The article sets out to test whether youth cultures have become more based on consumption, and also more of a source of the creation of identities through consumption. The relevant factors seem to be:

  1. There has been some 'destandardization' (3) of the life course, so that generalisations are now difficult on the basis of knowing the age of the person concerned: age is no longer a good social predictor. Youth has been prolonged, and entry into adult have delayed, especially in terms of leaving home. Higher education has clearly had an effect.
  2. Biographies have become individualised rather than based on occupation or locality. This is partly because future occupations are much more uncertain and less predictable. The element of risk is increased for young people, including the risks of undertaking higher education with a less certain outcome, and the risks involved in personal relationships. With less certainty, the option of rebelling and dropping out in response to the predictability of life is much less common.
  3. There are certain continuities as well. Leisure still has the same functions for young people -- to enable them to express themselves, acquire skills, undertake social bonding, and encounter adulthood, especially in the form of learning sexualised roles.

We can consider developments in two stages. Post 1945, the first examples of modern youth subcultures emerged, which were not localized like the pre-war ones, and which featured much more commercialisation. The classics subcultures appear, clearly based on social class and gender divisions, producing the well known  CCCS work. Roberts prefers to see this work as indicating the effects of socialization, and youth establishing adult identities: there was certainly little evidence of serious rebellion. Since the 1960s, there have been patterns of change and continuity. There are now a wider age range of participants,  [including elderly youth]. Youth unemployment and the lack of cash did not end the interest in participation. The market for youth now spreads to include 30 and 40 year-olds. There is much more female participation in public activity, and there has been much adoption of popular culture by young middle-class persons: the social mixing of the modern education system helps. In evidence, Roberts cites Thornton's argument that the real divisions now turn on tastes rather than social class, and his own work on the  'middle-class takeover'of youth activities  (in Leisure Studies, 13: 33 - 48).

There has been a certain splintering in activity rather than the domination of a few particular styles, and the increasing diversity offered by both the markets and the new technology. Some analysts believe that  tastes no longer map easily on to class or gender, and that certain pick and mix activities emerge to express individuality. Some authors have identified the emergence of new proto-communities or tribes, especially among football supporters or people who attend raves. These activities seemed to unite people from different backgrounds, so that  'the sole bond is likely to be the leisure taste or activity' (9).

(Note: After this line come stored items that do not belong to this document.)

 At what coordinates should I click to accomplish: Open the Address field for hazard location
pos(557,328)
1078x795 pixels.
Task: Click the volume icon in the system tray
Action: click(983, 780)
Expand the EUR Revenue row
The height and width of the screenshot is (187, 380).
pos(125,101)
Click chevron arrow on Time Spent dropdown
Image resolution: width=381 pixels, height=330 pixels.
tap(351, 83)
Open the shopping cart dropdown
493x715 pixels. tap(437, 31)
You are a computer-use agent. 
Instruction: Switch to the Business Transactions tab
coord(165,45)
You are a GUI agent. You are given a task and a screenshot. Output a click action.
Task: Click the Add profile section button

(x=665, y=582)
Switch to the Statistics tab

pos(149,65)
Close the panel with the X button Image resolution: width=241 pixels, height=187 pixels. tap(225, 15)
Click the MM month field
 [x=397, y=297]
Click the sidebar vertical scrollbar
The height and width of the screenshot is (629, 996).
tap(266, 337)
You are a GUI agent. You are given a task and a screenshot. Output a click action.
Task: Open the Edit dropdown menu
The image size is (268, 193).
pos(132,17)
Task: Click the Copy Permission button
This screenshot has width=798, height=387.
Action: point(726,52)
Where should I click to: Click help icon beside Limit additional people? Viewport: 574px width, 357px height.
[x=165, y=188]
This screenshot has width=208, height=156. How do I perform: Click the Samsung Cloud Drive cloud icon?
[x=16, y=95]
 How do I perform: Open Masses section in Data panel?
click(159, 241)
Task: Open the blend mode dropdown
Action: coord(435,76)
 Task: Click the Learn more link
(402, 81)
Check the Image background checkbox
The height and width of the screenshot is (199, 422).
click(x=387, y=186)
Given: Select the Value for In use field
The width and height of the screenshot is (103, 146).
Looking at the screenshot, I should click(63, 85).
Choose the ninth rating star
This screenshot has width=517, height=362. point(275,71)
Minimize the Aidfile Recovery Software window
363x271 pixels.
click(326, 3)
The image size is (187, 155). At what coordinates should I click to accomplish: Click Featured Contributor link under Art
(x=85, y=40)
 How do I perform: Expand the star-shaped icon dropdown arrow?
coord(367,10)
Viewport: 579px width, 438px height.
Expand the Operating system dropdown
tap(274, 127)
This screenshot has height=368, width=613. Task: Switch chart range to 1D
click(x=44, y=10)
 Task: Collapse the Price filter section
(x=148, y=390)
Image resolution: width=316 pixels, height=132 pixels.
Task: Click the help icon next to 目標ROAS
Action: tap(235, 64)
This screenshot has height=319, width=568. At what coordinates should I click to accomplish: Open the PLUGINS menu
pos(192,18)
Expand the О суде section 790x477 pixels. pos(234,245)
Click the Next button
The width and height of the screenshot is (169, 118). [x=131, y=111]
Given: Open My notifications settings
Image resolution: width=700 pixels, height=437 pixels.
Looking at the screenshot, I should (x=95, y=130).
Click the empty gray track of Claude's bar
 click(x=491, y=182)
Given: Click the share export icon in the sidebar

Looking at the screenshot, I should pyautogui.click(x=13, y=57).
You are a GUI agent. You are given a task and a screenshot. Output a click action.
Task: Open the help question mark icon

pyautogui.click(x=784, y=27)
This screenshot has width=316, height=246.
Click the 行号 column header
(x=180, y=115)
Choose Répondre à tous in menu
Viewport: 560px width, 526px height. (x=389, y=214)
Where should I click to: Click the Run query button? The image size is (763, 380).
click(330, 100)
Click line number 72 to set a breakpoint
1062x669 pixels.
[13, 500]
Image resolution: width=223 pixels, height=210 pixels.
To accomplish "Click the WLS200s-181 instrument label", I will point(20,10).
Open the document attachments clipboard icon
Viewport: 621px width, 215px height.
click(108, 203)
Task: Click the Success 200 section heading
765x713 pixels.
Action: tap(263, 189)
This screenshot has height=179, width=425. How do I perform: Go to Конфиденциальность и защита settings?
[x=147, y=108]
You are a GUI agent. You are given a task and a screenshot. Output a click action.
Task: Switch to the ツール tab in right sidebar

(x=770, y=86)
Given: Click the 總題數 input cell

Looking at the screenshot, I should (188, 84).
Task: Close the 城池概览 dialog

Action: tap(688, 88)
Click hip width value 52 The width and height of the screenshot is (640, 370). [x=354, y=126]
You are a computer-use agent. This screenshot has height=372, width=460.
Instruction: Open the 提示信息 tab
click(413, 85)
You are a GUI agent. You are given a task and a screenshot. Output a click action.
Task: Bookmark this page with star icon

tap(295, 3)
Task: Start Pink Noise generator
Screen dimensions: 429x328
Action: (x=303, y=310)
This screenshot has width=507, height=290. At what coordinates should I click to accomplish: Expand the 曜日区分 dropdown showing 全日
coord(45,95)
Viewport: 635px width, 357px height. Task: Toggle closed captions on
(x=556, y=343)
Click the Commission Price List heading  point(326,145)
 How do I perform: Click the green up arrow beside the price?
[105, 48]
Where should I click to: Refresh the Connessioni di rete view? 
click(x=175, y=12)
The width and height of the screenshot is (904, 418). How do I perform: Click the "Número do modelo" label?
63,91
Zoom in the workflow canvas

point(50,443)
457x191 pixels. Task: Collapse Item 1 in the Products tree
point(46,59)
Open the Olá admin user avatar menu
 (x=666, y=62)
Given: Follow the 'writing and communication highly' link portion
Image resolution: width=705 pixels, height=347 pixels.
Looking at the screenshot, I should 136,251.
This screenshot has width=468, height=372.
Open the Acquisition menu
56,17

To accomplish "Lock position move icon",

However, actual evidence is not so clear. Data from the ESRC 16 - 19 Initiative  (based on four longitudinal surveys) seem to reveal no clear coherences, and no  'clearly defined life orientations' (10). It becomes difficult to condense activities into 'ideal - typical world views' (10). It seems that gender, career, family and educational background correlate more strongly than leisure activities to a set of social and political attitudes such as the stance on sexual equality, fatalism, self-esteem, political awareness and so on. Relations between these aspects of identity and leisure are very low. Leisure participation did enhance self confidence and  'gave  [respondents] positive self-images' (11), but participation was  'too transient to answer basic existential questions' (11). Leisure is a chronically unstable area for young people.

Much postmodern is writing is exaggerated anyway, but it seems to stress a break with reality, especially through processes such as decontextualisation and the use of VR technology. Roberts mentions Rojek's example of the collapse of boundaries between living and dead celebrities. These trends are supposed produce disengagement, fantastic involvement, or tribalisation. But even if this were so, this makes leisure very unlikely to be able to offer the basis of a new identity. Indeed, insecurity increases in postmodernism.

Gender and social class seem important by contrast, according to the empirical research cited  [some additional material as well as the one cited above]. There are also lifestyle variations within social classes, with some overlap between social classes, [so lifestyle variations can co-exist with the older forms of social groupings and do not have to replace them]. Gay identities have also made little impact on the majority taste for heterosexual identities. First there seems to be no evidence for free-floating identities, nor for the view that leisure is a major factor in identity formation. Leisure is still understood best as having basic functions for youth --  'fun, diversion, companionship and relaxation' (11). Few adopt leisure activities as a way of life -- for example, a study reveals that even Death Metal fans are really only acting.